À chaque fois, le même traitement journalistique. On encense, on s’enthousiasme. Montel hurle, aboie. Ici, « une course exceptionnelle » ou « pas comme les autres » , « du jamais vu » et « chaud bouillant » , là « un 3 000 de folie » , là encore « le concours le plus relevé » . Un ruban d’hyperboles. Sans scrupule, sans interrogation. Il y a deux ans, au sortir de la course triomphante sur cent mètres de l’Américain Justin Gatlin, Montel et Monfort s’étaient enthousiasmés sans mesure. Quelques mois plus tard, le sprinter tombait pour dopage. De pleins paquets comme ça, à se faire choper la main dans la glacière (gavée de poches de sang) ou sur la seringue. Aujourd’hui, Tyson Gay sur cent et deux cents mètres vaut bien les vivats de journalistes.

◆ DONNÉES FOURNIES:
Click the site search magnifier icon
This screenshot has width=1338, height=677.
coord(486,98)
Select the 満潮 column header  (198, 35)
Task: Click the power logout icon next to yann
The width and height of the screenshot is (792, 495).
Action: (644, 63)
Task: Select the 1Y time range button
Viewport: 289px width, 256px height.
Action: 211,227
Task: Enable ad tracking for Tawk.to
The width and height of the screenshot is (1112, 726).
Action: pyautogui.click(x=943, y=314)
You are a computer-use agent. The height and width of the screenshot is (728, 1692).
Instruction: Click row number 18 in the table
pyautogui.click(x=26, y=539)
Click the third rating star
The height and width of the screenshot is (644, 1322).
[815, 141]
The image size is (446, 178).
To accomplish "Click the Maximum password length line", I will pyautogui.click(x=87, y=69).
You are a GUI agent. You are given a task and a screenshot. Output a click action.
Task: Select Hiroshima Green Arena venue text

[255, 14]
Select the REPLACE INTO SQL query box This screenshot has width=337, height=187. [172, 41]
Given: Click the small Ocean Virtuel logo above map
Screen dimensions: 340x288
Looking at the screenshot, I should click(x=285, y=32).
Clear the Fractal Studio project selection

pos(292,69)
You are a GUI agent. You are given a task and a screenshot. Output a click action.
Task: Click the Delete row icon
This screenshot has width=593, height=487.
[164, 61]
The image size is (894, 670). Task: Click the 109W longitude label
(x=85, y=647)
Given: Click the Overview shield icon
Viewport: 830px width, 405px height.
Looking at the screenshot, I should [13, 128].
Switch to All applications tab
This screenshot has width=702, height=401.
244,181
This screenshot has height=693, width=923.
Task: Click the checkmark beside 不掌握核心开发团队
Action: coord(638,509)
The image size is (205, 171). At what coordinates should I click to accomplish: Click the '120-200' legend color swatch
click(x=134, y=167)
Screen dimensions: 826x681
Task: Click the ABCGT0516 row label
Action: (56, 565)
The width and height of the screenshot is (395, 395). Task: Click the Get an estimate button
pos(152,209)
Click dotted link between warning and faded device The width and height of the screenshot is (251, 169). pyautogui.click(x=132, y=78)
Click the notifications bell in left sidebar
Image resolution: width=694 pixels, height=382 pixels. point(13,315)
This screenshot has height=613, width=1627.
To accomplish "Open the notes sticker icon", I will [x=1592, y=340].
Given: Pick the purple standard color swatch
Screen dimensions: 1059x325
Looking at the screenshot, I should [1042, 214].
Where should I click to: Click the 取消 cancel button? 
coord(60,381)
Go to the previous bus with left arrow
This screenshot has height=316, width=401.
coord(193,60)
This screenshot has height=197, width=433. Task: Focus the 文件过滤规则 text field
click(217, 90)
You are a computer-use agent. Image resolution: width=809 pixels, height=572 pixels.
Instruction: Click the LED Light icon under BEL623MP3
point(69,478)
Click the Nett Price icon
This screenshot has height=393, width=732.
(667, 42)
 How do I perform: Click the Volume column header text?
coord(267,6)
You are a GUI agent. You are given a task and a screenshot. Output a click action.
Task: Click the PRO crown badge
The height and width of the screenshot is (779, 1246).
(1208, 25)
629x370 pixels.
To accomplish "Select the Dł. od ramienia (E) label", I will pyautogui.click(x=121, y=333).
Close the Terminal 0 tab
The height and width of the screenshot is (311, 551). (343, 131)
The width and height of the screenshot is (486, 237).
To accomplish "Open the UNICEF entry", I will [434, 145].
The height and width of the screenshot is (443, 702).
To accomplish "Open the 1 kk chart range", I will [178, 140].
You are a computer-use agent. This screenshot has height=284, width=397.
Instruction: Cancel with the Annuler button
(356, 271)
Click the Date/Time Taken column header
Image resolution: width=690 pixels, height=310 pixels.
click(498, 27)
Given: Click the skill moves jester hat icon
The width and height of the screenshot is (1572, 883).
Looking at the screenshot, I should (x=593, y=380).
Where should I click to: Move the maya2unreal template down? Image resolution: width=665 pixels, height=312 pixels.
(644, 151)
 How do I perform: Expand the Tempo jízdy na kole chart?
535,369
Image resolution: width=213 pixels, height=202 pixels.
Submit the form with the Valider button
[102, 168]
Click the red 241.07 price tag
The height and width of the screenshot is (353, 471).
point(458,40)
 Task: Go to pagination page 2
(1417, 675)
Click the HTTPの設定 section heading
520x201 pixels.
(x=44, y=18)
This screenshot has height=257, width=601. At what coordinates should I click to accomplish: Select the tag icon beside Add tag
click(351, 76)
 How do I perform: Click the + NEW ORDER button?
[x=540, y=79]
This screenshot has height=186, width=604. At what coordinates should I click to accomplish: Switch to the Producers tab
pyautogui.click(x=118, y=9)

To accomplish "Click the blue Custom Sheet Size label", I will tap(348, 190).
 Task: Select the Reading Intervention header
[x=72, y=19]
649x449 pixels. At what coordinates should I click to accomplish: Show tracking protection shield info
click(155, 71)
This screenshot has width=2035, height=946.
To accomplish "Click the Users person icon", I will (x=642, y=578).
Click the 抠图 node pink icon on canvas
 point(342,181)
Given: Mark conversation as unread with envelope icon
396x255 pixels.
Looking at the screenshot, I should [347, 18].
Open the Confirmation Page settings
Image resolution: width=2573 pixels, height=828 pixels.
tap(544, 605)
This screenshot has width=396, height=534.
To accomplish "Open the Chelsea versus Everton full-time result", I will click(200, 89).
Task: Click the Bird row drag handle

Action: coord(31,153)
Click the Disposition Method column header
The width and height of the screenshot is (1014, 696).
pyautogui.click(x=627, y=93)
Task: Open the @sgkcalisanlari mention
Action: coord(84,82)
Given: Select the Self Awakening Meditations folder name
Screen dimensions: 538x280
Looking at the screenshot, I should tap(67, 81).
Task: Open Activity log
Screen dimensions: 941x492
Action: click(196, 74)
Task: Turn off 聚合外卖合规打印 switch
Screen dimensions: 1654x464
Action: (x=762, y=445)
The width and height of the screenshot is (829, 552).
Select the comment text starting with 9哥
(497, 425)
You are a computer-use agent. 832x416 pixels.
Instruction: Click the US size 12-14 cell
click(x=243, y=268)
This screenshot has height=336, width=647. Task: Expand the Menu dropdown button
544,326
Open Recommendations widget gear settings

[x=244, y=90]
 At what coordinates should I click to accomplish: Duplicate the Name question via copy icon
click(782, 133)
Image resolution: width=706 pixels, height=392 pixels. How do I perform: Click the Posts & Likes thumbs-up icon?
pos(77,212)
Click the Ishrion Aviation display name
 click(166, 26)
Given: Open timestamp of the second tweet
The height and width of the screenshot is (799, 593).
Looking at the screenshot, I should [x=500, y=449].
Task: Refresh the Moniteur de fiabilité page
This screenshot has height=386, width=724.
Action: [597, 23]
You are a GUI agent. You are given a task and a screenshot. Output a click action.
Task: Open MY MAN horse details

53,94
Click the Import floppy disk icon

◆ PRÉSENTATION DE L'EXERCICE: Reproduisez en entier l'extrait sur le traitement journalistique de l'athlétisme, s'il vous plaît, sans y changer un seul mot ni signe. La liste forme un matériau à part, indépendant de l'extrait.

◆ ZONE DE RÉPONSE:
À chaque fois, le même traitement journalistique. On encense, on s’enthousiasme. Montel hurle, aboie. Ici, « une course exceptionnelle » ou « pas comme les autres » , « du jamais vu » et « chaud bouillant » , là « un 3 000 de folie » , là encore « le concours le plus relevé » . Un ruban d’hyperboles. Sans scrupule, sans interrogation. Il y a deux ans, au sortir de la course triomphante sur cent mètres de l’Américain Justin Gatlin, Montel et Monfort s’étaient enthousiasmés sans mesure. Quelques mois plus tard, le sprinter tombait pour dopage. De pleins paquets comme ça, à se faire choper la main dans la glacière (gavée de poches de sang) ou sur la seringue. Aujourd’hui, Tyson Gay sur cent et deux cents mètres vaut bien les vivats de journalistes.